No. 425 NAI DFA 26/95

Handwritten letter from Francis T. Cremins to Joseph P. Walshe (Dublin)
(L.N. 1/10)

Geneva, 13 September 1930

Dear Joe,

I suppose you are somewhat bewildered at the reports, but the fact is we hear so many different stories here of our prospects that we are bewildered sometimes ourselves.

I really think we are in a strong position, but so do Norway and Portugal, and as there are only 2 seats for the three candidates (at least) someone must go down. There seems to be here a general impression that Norway and we will secure election, but Portugal says that she has promises of 36 votes, in addition to six doubtful ones; so that leaves us guessing. We think Vasconcellos is drawing the long bow. There is also the further complication of China whom the big Powers - except it is stated, Italy - are supporting for re-eligibility, though that does not necessarily mean that they will vote her into the Council. I found out yesterday definitely e.g. that the British will vote for her re-eligibility as a gesture of sympathy, but will not vote for her for election. I said, was not that peculiar? and was informed that it was a characteristic League compromise. It is dangerous, however, as if many States gave their individual votes in the first case as a gesture, a sufficient no. might conceivably go the whole way and China might secure election. I hardly think however that this is likely but the Chinese are playing an astute game. Dr. Wu asked Mr. Blythe for his vote for re-eligibility in return for China's vote if she failed. We did not promise anything, needless to say.
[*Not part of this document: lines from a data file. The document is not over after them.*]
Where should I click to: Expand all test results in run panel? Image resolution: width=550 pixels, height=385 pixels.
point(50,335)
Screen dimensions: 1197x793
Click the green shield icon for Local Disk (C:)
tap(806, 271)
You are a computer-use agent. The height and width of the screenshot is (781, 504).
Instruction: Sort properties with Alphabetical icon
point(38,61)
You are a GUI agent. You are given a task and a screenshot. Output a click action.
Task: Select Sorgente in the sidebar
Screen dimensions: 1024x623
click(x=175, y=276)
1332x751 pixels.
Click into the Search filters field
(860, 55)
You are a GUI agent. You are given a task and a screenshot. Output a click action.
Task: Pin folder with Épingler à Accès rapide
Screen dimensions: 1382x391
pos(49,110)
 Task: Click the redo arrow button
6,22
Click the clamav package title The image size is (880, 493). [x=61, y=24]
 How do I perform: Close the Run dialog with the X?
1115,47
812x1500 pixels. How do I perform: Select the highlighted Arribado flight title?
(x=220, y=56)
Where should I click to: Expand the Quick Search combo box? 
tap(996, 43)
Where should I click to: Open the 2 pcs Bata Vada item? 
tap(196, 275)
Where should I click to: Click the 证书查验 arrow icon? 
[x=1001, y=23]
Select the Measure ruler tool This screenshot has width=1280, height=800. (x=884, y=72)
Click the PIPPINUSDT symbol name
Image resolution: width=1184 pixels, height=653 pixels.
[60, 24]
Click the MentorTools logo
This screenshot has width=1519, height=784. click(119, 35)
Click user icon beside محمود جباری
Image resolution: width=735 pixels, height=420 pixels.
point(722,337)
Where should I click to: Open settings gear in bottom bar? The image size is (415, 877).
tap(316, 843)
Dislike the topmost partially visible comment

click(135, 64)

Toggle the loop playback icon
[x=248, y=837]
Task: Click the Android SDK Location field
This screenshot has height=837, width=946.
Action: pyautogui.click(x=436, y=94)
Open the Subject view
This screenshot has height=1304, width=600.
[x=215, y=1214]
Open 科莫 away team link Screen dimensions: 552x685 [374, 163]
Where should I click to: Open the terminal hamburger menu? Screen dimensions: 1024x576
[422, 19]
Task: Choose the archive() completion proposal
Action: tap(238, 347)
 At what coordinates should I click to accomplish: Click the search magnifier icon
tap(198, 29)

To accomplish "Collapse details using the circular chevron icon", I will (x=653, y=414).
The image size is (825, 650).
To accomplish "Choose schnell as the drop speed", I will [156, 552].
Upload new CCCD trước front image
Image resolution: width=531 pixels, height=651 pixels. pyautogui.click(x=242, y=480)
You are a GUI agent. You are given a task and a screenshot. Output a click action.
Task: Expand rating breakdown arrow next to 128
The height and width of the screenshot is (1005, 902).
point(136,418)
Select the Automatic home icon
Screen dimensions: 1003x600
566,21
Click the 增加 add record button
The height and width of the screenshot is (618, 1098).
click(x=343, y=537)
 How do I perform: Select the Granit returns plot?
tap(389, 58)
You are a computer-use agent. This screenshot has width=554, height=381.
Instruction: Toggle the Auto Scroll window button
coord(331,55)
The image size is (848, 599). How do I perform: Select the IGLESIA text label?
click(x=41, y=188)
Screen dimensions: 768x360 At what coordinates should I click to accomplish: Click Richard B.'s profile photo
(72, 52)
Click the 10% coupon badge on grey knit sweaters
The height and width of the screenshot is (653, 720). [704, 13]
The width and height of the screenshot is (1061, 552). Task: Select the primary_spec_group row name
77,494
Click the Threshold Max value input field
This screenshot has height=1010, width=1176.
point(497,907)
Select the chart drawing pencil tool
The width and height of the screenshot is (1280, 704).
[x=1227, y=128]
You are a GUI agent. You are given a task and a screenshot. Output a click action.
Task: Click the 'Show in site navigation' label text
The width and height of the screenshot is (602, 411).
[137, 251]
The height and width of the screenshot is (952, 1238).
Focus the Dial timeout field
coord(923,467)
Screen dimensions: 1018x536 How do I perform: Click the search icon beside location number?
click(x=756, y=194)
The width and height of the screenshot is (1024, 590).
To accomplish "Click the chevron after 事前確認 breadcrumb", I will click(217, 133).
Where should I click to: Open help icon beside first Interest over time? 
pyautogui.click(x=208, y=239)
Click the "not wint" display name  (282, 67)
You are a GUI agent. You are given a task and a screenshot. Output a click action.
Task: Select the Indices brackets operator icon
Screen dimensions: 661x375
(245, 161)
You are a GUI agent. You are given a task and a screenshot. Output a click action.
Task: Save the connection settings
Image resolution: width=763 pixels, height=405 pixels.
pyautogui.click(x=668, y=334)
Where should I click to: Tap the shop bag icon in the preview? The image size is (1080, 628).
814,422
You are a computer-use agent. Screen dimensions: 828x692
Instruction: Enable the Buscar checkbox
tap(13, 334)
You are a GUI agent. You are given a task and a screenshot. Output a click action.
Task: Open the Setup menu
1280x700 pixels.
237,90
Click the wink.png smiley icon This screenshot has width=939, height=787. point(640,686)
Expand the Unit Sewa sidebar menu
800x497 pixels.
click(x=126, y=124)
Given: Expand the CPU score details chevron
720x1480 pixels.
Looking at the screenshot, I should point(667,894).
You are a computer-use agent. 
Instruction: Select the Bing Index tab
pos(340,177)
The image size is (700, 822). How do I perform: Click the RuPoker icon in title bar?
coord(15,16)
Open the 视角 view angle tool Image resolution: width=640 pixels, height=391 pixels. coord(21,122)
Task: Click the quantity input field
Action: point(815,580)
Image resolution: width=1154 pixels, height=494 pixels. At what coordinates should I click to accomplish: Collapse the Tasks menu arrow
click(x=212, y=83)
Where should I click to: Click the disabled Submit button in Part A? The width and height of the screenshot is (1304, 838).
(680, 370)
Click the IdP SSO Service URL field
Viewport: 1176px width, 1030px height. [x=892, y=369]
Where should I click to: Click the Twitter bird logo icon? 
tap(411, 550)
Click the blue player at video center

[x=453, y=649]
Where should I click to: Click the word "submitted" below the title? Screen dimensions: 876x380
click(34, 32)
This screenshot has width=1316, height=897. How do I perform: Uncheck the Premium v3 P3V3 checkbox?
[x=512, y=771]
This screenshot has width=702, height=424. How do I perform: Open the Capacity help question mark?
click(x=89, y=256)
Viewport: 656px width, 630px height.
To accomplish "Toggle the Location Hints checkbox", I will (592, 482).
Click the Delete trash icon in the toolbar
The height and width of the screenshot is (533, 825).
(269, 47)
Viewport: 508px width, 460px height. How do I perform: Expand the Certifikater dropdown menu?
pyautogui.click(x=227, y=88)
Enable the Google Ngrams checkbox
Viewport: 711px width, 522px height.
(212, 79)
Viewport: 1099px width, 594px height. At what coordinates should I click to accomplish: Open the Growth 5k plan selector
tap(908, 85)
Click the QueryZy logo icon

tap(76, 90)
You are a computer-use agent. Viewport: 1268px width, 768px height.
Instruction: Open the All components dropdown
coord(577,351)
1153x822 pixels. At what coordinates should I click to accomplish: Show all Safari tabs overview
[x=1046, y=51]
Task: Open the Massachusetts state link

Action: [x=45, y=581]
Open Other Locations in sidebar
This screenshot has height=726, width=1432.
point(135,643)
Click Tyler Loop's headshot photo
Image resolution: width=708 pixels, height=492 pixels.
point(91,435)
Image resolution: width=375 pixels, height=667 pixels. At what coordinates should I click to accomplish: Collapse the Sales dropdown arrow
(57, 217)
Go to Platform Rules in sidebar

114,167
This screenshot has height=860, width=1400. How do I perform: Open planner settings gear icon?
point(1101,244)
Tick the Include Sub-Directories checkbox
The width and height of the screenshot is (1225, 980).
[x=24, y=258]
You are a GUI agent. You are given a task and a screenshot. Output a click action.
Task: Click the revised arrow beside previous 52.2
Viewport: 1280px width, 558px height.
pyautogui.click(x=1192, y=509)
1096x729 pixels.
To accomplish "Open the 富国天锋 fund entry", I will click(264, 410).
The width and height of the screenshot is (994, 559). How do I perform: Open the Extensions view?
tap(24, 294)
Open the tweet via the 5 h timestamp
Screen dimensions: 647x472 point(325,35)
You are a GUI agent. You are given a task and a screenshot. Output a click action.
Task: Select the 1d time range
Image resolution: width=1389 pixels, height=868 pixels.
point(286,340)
We found that Portugal was actually canvassing against us so we found it necessary to consider the question of canvassing the Northern States. We are very cautious in this, though Guerrero, on the circumstances being explained to him, said that so far as he was concerned he had no objection. The argument chiefly used against our candidature is that we are a Dominion, that we are closing the only seat. Johnson,1 journalist, said yesterday that our disclaimer on the group question was the best thing we had done. Even M. Briand knows our attitude as he remarked to Mr. Blythe in an interview that people put it up to him that we were trying to have the seat a Dominion seat, and he always said to them that that wasn't so, that we were going on our own. He promised nothing definite, but his general attitude was very favourable and he enquired of the British and Dom. attitudes. Belgium is voting for us, but we do not know definitely about Germany and Italy. Curtius and Scialoja2 were nice but made no arrangement.

If we were in very optimistic mood, we could count up about 32 or 34 definite promises, but, as I said, the other candidates go something better in their estimates. It would be well, the Delegates think, if a somewhat pessimistic note could be struck in Wednesday morning's Independent, and Seán Lester has got a promise from Johnson that he will wire to the Indept. on Tues. a dispatch setting out the ups and downs of the campaign, and the doubts as to who will win. You could adopt as a policy to enquirers the attitude that owing to the strenuous competition the issue is extremely doubtful.

My wire re MacWhite3 was sent on instns. of V.[ice] P.[resident]. He thought that MacWhite would be invaluable vis-à-vis the Northern States (Hambro, Duzmanns, &c). However we will get on OK, I think. O'Kelly and Lester are arranging interviews with all the Heads of Delegations, and others whom we know, so canvassing is proceeding apace.

There is some trouble re the General Act, as the V.P. is concerned with the propaganda regarding our change of attitude. We are trying to find a safe formula for the speech, which will probably come off on Monday or early Tuesday. The V.P. &c. thought at first that it would be best to defer it till after the election, but he has now come round to the other view. Anyhow the Council overshadows everything, and this blessed dinner (106 people or so) tonight, so that we are all very overwhelmed. We have not half enough of staff for these rush jobs, and I find it very difficult to concentrate on reports home.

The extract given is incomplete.